◆ Extracted material
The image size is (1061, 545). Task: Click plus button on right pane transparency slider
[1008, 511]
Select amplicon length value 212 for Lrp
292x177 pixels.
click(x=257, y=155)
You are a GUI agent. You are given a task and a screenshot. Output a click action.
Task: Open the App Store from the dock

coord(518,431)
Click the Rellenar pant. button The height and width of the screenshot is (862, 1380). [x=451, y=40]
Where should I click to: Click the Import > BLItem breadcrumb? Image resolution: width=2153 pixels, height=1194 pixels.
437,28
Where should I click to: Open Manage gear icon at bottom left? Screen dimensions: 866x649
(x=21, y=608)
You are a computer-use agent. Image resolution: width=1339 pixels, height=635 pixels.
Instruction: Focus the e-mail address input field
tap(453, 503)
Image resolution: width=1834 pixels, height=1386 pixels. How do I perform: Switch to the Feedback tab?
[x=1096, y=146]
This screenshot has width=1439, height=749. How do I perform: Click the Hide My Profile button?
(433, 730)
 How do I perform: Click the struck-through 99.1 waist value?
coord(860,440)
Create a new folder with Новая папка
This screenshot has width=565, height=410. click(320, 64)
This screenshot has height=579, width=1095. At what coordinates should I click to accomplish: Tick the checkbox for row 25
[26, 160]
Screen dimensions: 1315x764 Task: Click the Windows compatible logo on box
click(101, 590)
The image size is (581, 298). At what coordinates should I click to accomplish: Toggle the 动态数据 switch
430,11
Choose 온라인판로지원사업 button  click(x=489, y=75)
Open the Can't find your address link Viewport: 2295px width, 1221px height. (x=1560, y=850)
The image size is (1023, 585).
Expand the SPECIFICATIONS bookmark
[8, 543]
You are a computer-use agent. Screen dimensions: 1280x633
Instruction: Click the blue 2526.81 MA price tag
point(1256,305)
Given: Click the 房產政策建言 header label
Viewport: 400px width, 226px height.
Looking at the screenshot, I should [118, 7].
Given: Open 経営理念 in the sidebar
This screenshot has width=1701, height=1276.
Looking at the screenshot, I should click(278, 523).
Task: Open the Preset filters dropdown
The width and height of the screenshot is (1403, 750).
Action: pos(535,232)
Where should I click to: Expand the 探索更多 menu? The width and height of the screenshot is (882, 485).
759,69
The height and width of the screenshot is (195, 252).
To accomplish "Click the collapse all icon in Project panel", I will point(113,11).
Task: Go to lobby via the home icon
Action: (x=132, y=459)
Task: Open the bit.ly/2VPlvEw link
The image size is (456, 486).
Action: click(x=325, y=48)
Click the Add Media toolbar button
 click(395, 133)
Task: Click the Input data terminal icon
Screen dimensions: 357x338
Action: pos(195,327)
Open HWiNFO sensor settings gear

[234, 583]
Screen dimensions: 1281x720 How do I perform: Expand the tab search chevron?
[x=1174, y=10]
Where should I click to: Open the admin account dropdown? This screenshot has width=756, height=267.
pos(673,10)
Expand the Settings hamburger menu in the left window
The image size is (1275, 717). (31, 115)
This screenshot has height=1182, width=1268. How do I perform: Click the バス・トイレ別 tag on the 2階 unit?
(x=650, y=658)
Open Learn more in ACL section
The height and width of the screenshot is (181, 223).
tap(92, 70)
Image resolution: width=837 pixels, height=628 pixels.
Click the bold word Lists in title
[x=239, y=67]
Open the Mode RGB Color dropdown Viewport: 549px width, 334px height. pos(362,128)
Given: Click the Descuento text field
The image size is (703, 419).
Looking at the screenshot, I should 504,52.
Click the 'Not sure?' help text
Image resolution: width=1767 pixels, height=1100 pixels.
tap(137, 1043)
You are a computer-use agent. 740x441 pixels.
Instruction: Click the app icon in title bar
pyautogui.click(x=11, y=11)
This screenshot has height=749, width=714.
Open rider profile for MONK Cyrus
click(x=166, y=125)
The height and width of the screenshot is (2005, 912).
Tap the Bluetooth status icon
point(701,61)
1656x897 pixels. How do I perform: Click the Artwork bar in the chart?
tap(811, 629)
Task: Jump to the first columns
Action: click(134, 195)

◆ Exercise details
Could you repeat all of the entries above exactly, line for line?

◆ Solution to the exercise
The image size is (1061, 545). Task: Click plus button on right pane transparency slider
[1008, 511]
Select amplicon length value 212 for Lrp
292x177 pixels.
click(x=257, y=155)
You are a GUI agent. You are given a task and a screenshot. Output a click action.
Task: Open the App Store from the dock

coord(518,431)
Click the Rellenar pant. button The height and width of the screenshot is (862, 1380). [x=451, y=40]
Where should I click to: Click the Import > BLItem breadcrumb? Image resolution: width=2153 pixels, height=1194 pixels.
437,28
Where should I click to: Open Manage gear icon at bottom left? Screen dimensions: 866x649
(x=21, y=608)
You are a computer-use agent. Image resolution: width=1339 pixels, height=635 pixels.
Instruction: Focus the e-mail address input field
tap(453, 503)
Image resolution: width=1834 pixels, height=1386 pixels. How do I perform: Switch to the Feedback tab?
[x=1096, y=146]
This screenshot has width=1439, height=749. How do I perform: Click the Hide My Profile button?
(433, 730)
 How do I perform: Click the struck-through 99.1 waist value?
coord(860,440)
Create a new folder with Новая папка
This screenshot has width=565, height=410. click(320, 64)
This screenshot has height=579, width=1095. At what coordinates should I click to accomplish: Tick the checkbox for row 25
[26, 160]
Screen dimensions: 1315x764 Task: Click the Windows compatible logo on box
click(101, 590)
The image size is (581, 298). At what coordinates should I click to accomplish: Toggle the 动态数据 switch
430,11
Choose 온라인판로지원사업 button  click(x=489, y=75)
Open the Can't find your address link Viewport: 2295px width, 1221px height. (x=1560, y=850)
The image size is (1023, 585).
Expand the SPECIFICATIONS bookmark
[8, 543]
You are a computer-use agent. Screen dimensions: 1280x633
Instruction: Click the blue 2526.81 MA price tag
point(1256,305)
Given: Click the 房產政策建言 header label
Viewport: 400px width, 226px height.
Looking at the screenshot, I should [118, 7].
Given: Open 経営理念 in the sidebar
This screenshot has width=1701, height=1276.
Looking at the screenshot, I should click(278, 523).
Task: Open the Preset filters dropdown
The width and height of the screenshot is (1403, 750).
Action: pos(535,232)
Where should I click to: Expand the 探索更多 menu? The width and height of the screenshot is (882, 485).
759,69
The height and width of the screenshot is (195, 252).
To accomplish "Click the collapse all icon in Project panel", I will point(113,11).
Task: Go to lobby via the home icon
Action: (x=132, y=459)
Task: Open the bit.ly/2VPlvEw link
The image size is (456, 486).
Action: click(x=325, y=48)
Click the Add Media toolbar button
 click(395, 133)
Task: Click the Input data terminal icon
Screen dimensions: 357x338
Action: pos(195,327)
Open HWiNFO sensor settings gear

[234, 583]
Screen dimensions: 1281x720 How do I perform: Expand the tab search chevron?
[x=1174, y=10]
Where should I click to: Open the admin account dropdown? This screenshot has width=756, height=267.
pos(673,10)
Expand the Settings hamburger menu in the left window
The image size is (1275, 717). (31, 115)
This screenshot has height=1182, width=1268. How do I perform: Click the バス・トイレ別 tag on the 2階 unit?
(x=650, y=658)
Open Learn more in ACL section
The height and width of the screenshot is (181, 223).
tap(92, 70)
Image resolution: width=837 pixels, height=628 pixels.
Click the bold word Lists in title
[x=239, y=67]
Open the Mode RGB Color dropdown Viewport: 549px width, 334px height. pos(362,128)
Given: Click the Descuento text field
The image size is (703, 419).
Looking at the screenshot, I should 504,52.
Click the 'Not sure?' help text
Image resolution: width=1767 pixels, height=1100 pixels.
tap(137, 1043)
You are a computer-use agent. 740x441 pixels.
Instruction: Click the app icon in title bar
pyautogui.click(x=11, y=11)
This screenshot has height=749, width=714.
Open rider profile for MONK Cyrus
click(x=166, y=125)
The height and width of the screenshot is (2005, 912).
Tap the Bluetooth status icon
point(701,61)
1656x897 pixels. How do I perform: Click the Artwork bar in the chart?
tap(811, 629)
Task: Jump to the first columns
Action: click(134, 195)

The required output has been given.